Recuiting is one reason I am a HUGE fan of Coach Mendenhall. Crowton saw the BYU honor code as a problem in recruiting. Mendenhall sees it as an advantage. There is so much more in that difference - it is amazing. Crowton was a great offensive coach - and has proven that everywhere he has been. Just not the right fit for how BYU's program should be managed. I LOVE how Mendenhall recruits. It is good.


----------



## martymcfly73 (Sep 17, 2007)

There was an article in the paper last year about Harvey Unga when he was recruited by BYU and the U. He couldn't decide so he called both coaches and told them he was going to the other school to gauge their reaction. Wittingham flipped out. Mendenhall congratulated him and wished him the best of luck, offering to help him in anyway he could. Told him he looked forward to seeing him in November. Even told him what a class act the U program was and that he would fit in well there. The reaction made his decision for him. Mendenhall is a class act, and truly cares about his players on a personal level. Not that Wittingham doesn't. I just thought was interesting.

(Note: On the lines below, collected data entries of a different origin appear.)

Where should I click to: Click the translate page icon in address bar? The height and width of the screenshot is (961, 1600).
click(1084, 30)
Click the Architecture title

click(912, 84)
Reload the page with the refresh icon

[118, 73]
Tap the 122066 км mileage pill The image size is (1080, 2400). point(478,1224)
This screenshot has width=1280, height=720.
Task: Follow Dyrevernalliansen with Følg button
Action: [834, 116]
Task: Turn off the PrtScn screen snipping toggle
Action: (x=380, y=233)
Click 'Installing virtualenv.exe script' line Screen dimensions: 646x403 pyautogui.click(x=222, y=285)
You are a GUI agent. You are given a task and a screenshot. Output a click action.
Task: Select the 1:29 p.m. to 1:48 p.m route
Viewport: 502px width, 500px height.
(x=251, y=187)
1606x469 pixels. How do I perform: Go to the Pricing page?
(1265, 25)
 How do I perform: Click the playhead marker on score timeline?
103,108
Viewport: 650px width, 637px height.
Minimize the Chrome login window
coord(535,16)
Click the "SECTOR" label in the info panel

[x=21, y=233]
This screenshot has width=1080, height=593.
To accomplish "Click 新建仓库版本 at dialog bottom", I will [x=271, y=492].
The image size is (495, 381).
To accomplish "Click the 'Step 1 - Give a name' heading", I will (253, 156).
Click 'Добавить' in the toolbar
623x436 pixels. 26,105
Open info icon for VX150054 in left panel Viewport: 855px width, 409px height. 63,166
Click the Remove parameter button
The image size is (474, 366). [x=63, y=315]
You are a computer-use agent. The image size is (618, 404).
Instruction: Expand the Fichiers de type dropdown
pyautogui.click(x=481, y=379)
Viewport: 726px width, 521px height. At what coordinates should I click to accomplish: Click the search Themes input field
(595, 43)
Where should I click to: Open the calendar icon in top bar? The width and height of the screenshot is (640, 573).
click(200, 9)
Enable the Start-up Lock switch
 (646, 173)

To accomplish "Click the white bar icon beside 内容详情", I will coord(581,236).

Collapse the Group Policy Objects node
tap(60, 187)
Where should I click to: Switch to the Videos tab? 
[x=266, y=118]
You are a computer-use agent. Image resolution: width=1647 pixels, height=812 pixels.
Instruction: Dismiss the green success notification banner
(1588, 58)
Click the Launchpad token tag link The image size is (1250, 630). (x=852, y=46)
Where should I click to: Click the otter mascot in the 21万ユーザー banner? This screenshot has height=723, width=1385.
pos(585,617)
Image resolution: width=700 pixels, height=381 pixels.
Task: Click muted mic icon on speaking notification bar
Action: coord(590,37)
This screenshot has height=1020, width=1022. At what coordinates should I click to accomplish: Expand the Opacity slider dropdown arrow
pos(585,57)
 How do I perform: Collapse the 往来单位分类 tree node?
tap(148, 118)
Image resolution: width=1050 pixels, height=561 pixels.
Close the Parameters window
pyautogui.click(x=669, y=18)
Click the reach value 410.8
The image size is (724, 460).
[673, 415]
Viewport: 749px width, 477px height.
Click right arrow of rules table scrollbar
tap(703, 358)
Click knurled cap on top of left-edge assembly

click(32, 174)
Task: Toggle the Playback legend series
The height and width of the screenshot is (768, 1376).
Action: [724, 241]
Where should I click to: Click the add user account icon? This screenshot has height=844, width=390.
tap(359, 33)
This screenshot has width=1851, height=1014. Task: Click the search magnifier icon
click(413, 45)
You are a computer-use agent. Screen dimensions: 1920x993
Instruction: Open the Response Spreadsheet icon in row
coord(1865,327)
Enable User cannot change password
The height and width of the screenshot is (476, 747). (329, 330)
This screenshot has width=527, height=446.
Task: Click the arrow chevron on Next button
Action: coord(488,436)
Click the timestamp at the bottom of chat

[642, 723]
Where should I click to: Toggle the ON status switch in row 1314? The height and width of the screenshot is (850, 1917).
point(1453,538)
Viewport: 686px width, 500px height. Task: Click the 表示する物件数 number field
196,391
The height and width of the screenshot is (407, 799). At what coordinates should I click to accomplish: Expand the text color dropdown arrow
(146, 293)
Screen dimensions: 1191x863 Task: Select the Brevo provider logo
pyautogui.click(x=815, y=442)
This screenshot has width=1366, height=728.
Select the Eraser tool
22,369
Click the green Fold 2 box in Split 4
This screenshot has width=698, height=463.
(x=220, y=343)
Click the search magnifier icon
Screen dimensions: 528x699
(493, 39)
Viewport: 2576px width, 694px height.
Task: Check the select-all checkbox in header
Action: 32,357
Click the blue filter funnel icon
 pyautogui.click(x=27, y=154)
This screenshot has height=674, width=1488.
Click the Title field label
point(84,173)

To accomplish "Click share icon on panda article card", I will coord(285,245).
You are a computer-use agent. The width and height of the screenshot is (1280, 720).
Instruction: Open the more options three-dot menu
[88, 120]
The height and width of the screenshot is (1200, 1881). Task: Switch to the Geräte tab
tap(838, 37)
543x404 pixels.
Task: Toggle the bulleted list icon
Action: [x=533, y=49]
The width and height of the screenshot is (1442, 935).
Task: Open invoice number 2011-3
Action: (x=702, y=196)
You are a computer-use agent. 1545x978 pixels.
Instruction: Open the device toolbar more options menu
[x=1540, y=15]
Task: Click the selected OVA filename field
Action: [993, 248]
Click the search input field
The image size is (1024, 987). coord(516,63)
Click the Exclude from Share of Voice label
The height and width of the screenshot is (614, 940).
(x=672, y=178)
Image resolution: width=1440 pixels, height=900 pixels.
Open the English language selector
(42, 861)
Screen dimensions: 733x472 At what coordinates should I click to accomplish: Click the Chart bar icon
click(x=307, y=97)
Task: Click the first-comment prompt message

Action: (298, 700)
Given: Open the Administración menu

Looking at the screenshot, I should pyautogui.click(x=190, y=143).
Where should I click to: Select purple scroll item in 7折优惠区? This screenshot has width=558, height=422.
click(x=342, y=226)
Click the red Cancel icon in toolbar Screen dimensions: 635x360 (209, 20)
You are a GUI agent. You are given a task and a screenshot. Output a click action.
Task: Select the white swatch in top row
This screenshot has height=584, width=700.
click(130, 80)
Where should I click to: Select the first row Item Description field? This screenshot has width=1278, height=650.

http://deseretnews.com/article/1,5143,695229990,00.html


----------



## Guest (Oct 14, 2008)

What I have been impressed with is the non-LDS athletes they are able to recruit. Oneal Chambers is a good example... a 4-star recruit from south Florida, who is not LDS, and who had offers to several BCS schools, but he chose to come to BYU because of all the coaches and recruiters he and his mother met with Bronco and Jaime made the best impression on them.


----------



## Huge29 (Sep 17, 2007)

martymcfly73 said:


> There was an article in the paper last year about Harvey Unga when he was recruited by BYU and the U. He couldn't decide so he called both coaches and told them he was going to the other school to gauge their reaction. Wittingham flipped out. Mendenhall congratulated him and wished him the best of luck, offering to help him in anyway he could. Told him he looked forward to seeing him in November. Even told him what a class act the U program was and that he would fit in well there. The reaction made his decision for him. Mendenhall is a class act, and truly cares about his players on a personal level. Not that Wittingham doesn't. I just thought was interesting.
> 
> http://deseretnews.com/article/1,5143,695229990,00.html


I remember that now, although I did not remember that he was related to VAi; so is Tafuna, big family I guess.


----------